Good hit: Honda’s Jazz hits the wall at Malaysia’s ASEAN NCAP crash lab, earning five stars.

Worldwide protocols, standards for crash testing inevitable, says Aussie test body

28 Jan 2015

HONDA’S updated Jazz has earned a five-star Australasian New Car Assessment Program (ANCAP) rating with a little help from the South East Asian New Car Assessment Program (ASEAN) NCAP group.

Established a little under two years ago, the ASEAN NCAP team held the 64km/h frontal offset crash test for the Jazz in its Malaysian crash labs before sending the data to ANCAP to incorporate into its result.

All variants of the Jazz built from July 2014 are equipped with electronic stability control (ESC), electronic brakeforce distribution (EBD), emergency brake assist (EBA), reversing collision avoidance (camera) and emergency stop signal (ESS) as standard. Dual frontal, side chest and side head airbags (curtains) are standard.

It scored 15.58 out of 16 in the frontal offset test, and a perfect 16 in the side impact test done in ANCAP’s Sydney labs.

ANCAP communications manager Rhianne Robson told GoAuto that it was the first opportunity to use the ASEAN lab in a test.

“We take their test data – we don’t take their result, because they score it slightly differently,” she said. “The data can then be fed into an overall ANCAP rating, combined with the other tests that we do. We all follow the same frontal offset protocol.” The Malaysian lab currently only has the capacity to do frontal offset tests, but it is working through a program to implement other tests in conjunction with ANCAP and other NCAP organisations.

“ANCAP has had a big role in the formation and development of ASEAN program on a couple of levels,” said Mrs Robson. “We’ve provided a few of our engineers over the years to help them establish a test program, test lists and protocols, and assist with the building of their test lab.

“We also have an involvement on a policy level, as well as aiding them with communication advice on how to best cover their markets they’ve got a few countries they have to target. They’re learning from us on a whole lot of levels, and it’s a ongoing relationship.” ANCAP has worked with other crash bodies around the world for more than 15 years, with an aim of eliminating the practice of regionalising cars on safety grounds.

“We’re all fighting for the common good to increase vehicle safety standards across the world, not just in our particular regions, but we bat for each other,” said Mrs Robson.

“The overall goal for all NCAPs is to see the same vehicle produced using the same materials to the same level of safety the world over.
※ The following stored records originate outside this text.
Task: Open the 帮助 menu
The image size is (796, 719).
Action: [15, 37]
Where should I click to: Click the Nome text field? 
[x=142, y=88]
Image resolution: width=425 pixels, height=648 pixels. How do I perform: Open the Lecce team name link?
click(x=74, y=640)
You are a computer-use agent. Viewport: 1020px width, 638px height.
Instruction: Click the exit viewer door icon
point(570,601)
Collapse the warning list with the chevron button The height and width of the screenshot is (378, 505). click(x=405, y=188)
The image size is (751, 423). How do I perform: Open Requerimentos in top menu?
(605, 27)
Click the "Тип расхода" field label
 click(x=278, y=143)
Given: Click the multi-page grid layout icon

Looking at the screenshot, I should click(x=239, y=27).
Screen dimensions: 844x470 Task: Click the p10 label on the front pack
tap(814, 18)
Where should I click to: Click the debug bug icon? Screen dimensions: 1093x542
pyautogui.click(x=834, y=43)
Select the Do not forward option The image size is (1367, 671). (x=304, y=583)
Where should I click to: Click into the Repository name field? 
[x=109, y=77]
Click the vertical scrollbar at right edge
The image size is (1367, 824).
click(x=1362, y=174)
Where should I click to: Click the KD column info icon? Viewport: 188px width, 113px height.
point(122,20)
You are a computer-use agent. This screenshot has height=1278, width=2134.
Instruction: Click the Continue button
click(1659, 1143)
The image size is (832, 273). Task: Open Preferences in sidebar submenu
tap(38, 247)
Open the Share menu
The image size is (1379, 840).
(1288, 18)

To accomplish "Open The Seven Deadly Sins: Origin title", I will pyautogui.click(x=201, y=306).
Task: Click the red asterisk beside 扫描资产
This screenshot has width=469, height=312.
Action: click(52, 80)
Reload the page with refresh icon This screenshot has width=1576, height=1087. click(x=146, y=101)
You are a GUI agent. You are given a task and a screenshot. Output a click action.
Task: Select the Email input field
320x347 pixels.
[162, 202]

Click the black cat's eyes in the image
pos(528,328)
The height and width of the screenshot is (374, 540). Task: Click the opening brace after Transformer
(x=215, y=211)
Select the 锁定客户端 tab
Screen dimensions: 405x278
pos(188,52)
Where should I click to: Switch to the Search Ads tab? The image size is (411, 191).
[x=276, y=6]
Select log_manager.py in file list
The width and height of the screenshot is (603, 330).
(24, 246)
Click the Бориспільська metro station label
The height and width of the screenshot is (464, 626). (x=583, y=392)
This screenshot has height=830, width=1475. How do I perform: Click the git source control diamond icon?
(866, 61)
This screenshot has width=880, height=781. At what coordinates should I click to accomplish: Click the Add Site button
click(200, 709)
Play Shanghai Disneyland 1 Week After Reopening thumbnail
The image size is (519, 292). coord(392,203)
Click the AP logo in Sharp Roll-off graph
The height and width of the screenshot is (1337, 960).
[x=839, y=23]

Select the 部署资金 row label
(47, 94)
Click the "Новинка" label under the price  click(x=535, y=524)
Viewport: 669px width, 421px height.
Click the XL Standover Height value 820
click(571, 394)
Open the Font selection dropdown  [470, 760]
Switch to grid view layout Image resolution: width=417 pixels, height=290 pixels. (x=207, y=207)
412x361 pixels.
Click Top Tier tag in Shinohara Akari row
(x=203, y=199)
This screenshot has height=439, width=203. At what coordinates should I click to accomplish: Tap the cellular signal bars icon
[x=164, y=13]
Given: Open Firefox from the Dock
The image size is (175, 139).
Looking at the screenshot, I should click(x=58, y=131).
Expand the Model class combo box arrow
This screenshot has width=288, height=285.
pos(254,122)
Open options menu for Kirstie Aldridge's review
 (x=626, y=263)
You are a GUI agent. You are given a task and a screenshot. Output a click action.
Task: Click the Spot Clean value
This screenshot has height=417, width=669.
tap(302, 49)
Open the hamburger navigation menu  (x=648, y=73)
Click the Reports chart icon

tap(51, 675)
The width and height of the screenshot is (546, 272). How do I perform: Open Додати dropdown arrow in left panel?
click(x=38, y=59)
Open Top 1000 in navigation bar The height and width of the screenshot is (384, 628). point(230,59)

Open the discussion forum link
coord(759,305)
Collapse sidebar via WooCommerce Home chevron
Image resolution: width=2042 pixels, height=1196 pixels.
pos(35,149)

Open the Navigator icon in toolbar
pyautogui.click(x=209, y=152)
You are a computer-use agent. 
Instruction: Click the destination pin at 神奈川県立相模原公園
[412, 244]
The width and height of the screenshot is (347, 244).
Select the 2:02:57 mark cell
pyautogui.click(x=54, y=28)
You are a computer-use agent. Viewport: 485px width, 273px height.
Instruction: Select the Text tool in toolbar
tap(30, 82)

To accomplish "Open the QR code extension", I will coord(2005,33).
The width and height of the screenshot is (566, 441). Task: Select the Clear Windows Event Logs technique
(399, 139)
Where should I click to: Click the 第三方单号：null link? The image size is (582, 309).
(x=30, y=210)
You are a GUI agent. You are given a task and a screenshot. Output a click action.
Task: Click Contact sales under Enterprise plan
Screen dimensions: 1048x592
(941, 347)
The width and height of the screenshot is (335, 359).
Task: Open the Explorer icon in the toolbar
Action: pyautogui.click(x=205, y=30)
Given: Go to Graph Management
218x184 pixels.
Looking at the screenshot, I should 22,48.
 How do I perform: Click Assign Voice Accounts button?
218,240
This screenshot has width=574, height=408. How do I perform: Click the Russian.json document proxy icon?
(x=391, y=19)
That does put pressure on those manufacturers who do build or spec cars to a lower standard for certain regions to meet prices points.” Mrs Robson denied that ANCAP was diluting its message by aligning with Euro NCAP standards that might be lower than those enforced by the Australian body.

“It’s part of an ongoing effort though Global NCAP to bring all the tests and protocols into closer alignment,” she said. “ANCAP’s alignment with Euro NCAP is bringing two of us closer together. That then brings pressure to bear on manufacturers to produce the same car for all markets.

“With the Jazz, it’s an ANCAP safety rating that we have issued. The frontal offset data is done to a protocol that we follow and, at the end of the day, the car itself is proving its worth.

“We do testing all over the world at different labs as long as the tests are conducted to those protocols, and we have oversight of that, then it meets our requirements.” The end of manufacturing in Australia will also mean that ANCAP will be more important than ever, according to Mrs Robson.

“Half of our ratings are done on cars that are not tested by Euro NCAP – it’s been the same for fifteen years,” she said. “We still need to cover that chunk of the market that isn’t covered by other NCAPs, so there’s definitely a need for ANCAP to test vehicles from other markets like China, India and other countries.

“We don’t want a specific vehicle just for one region – we want a world car.” The next annual meeting of the global NCAP groups is in June, in Gothenburg, Sweden.